Annual figures for Character Group, the Oldham-based toys firm, showed declines in the year to August 31, but it said trading in the run up to this Christmas, following the UK’s second national lockdown, has been “significantly ahead” of last year.

The group said it expects its current reporting year to benefit from the recovery.

Sales of £105.3m were down from £120.4m in 2019, and pre-tax profits were more than halved, from £11.1m to £5m. The dividend has been slashed from 26p per share to 5p per share.

However, net cash improved, from £6.5m to £19.1m.

The group said demand for its diverse and exciting product range has been sustained since the onset of the COVID-19 pandemic with all ranges performing well, including Peppa Pig, Goo Jit Zu, Pokémon, Little Live Pets, Shimmer ‘n Sparkle, Squeakee the Balloon Dog, PenSilly, Gotta’ Go Flamingo, Treasure X , My Baby Tumbles, Project X, Tap It and flipside.

The success of Peppa Pig sustainable, environmentally-friendly, wooden toy products has led to winning more licences from well-known brand owners that are keen to increase the ‘green’ credentials of their own brands.

These include Batman, Disney Princess, Fireman Sam and Ben and Holly

Agreement, subject to contract, has been reached with the brand owner, Hasbro, to continue Character’s current European Peppa Pig wood products licence through to December 31, 2023, and to significantly extend the product range under that licence.

Product development, which has been key to success in broadening and strengthening Character’s portfolio, has continued apace.

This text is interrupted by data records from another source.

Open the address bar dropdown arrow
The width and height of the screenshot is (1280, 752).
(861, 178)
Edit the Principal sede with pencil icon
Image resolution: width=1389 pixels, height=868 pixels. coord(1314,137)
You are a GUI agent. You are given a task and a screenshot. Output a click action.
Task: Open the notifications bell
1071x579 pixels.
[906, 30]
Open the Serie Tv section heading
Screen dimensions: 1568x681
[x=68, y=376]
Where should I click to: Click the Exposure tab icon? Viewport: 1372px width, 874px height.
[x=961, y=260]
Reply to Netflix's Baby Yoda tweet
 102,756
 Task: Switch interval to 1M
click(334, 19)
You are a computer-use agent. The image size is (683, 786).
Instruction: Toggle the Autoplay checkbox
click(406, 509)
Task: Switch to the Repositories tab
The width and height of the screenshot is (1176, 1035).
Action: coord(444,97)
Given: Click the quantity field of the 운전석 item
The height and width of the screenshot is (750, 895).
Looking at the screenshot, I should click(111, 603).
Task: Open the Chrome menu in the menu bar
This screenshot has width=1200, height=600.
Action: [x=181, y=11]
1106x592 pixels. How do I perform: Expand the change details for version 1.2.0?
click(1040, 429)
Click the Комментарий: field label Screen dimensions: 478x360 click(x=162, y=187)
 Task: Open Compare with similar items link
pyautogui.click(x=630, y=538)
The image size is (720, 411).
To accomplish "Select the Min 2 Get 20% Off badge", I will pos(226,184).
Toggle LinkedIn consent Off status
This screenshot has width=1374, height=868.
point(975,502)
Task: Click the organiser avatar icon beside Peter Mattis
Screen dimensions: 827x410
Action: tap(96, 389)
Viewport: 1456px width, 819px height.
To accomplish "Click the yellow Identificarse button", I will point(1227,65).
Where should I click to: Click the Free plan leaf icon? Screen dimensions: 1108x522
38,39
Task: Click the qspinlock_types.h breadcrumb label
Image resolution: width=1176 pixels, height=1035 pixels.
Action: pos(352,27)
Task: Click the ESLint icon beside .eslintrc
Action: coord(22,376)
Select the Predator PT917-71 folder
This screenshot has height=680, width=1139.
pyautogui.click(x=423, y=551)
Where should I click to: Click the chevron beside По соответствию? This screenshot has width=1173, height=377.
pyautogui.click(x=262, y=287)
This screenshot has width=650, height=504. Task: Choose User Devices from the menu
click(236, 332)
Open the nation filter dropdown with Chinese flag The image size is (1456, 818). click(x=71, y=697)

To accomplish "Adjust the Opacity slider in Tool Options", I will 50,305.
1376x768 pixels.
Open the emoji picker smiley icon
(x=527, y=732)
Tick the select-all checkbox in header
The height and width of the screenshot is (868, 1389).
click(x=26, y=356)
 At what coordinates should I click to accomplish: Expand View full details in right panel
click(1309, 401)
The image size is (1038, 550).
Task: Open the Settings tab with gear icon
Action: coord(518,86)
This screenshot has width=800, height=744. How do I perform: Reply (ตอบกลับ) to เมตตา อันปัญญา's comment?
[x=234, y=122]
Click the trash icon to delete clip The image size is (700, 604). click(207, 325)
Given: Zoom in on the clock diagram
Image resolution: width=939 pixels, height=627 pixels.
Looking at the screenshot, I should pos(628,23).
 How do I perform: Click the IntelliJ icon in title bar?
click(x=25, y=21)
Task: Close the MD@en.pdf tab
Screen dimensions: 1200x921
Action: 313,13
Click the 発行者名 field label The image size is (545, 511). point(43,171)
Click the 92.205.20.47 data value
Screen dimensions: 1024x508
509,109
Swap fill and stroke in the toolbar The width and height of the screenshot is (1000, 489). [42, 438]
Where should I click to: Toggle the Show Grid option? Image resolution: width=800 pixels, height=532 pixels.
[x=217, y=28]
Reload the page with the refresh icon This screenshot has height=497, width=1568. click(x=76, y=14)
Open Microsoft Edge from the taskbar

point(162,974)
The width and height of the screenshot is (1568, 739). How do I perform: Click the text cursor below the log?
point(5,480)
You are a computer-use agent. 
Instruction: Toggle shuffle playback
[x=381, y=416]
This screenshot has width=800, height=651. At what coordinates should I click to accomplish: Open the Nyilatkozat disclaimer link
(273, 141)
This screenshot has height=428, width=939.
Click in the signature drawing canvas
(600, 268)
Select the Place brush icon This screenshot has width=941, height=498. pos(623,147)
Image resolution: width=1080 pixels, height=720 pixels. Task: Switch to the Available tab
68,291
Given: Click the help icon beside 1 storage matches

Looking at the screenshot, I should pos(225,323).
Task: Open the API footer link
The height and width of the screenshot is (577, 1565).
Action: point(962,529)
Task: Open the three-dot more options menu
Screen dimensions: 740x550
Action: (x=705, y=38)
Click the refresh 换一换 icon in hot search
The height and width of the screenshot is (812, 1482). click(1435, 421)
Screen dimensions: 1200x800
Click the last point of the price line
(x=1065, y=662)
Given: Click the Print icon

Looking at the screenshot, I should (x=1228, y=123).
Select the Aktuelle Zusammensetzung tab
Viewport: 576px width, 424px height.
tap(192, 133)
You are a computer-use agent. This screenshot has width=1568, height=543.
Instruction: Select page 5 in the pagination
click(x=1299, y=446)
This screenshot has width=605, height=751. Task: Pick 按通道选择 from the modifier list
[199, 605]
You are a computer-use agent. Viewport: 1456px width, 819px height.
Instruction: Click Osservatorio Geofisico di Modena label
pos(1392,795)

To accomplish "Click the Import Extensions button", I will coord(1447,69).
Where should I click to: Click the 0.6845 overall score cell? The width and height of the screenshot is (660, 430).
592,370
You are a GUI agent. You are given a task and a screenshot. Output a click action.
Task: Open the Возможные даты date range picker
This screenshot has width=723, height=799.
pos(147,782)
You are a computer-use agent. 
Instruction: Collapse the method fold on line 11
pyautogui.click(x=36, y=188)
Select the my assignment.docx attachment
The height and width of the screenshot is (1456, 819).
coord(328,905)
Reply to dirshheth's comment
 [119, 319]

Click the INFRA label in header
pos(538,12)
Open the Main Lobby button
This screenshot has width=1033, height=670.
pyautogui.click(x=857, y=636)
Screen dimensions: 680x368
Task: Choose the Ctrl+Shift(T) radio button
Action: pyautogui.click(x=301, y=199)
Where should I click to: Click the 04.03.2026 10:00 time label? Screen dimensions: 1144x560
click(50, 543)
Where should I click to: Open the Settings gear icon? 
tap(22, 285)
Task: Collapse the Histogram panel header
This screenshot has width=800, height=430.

The current range and the developments in prospect bode well for an exciting future, it said.

The group said: “The resilience of Character’s performance has arisen from the ability of many of its customers to effectively service demand by migrating sales from bricks and mortar outlets to online shops and marketplaces, when needed.

“Character’s success in preserving profitability in troubled times and positioning itself to take advantage of the current opportunities has been down to the management’s ability to read and respond to fast-evolving trends in the group’s markets.

“Trading in the lead up to Christmas 2020, despite the second UK lockdown, has been significantly ahead of the previous year’s sales. Sales in Q1 are up by more than 30% over the same period last year and the prospects for the current financial year are looking extremely positive.”

The statement added: “We expect FY 2021 to be the beneficiary of the deferral of the strong trading that we originally anticipated.

“Whilst we will continue to monitor the position, it is apparent that the group is ahead of management expectations for the first half to February 2021, and market expectations for the financial year as a whole.”

The group said it does not expect to be affected by Brexit as its inventory is mostly imported from the Far East.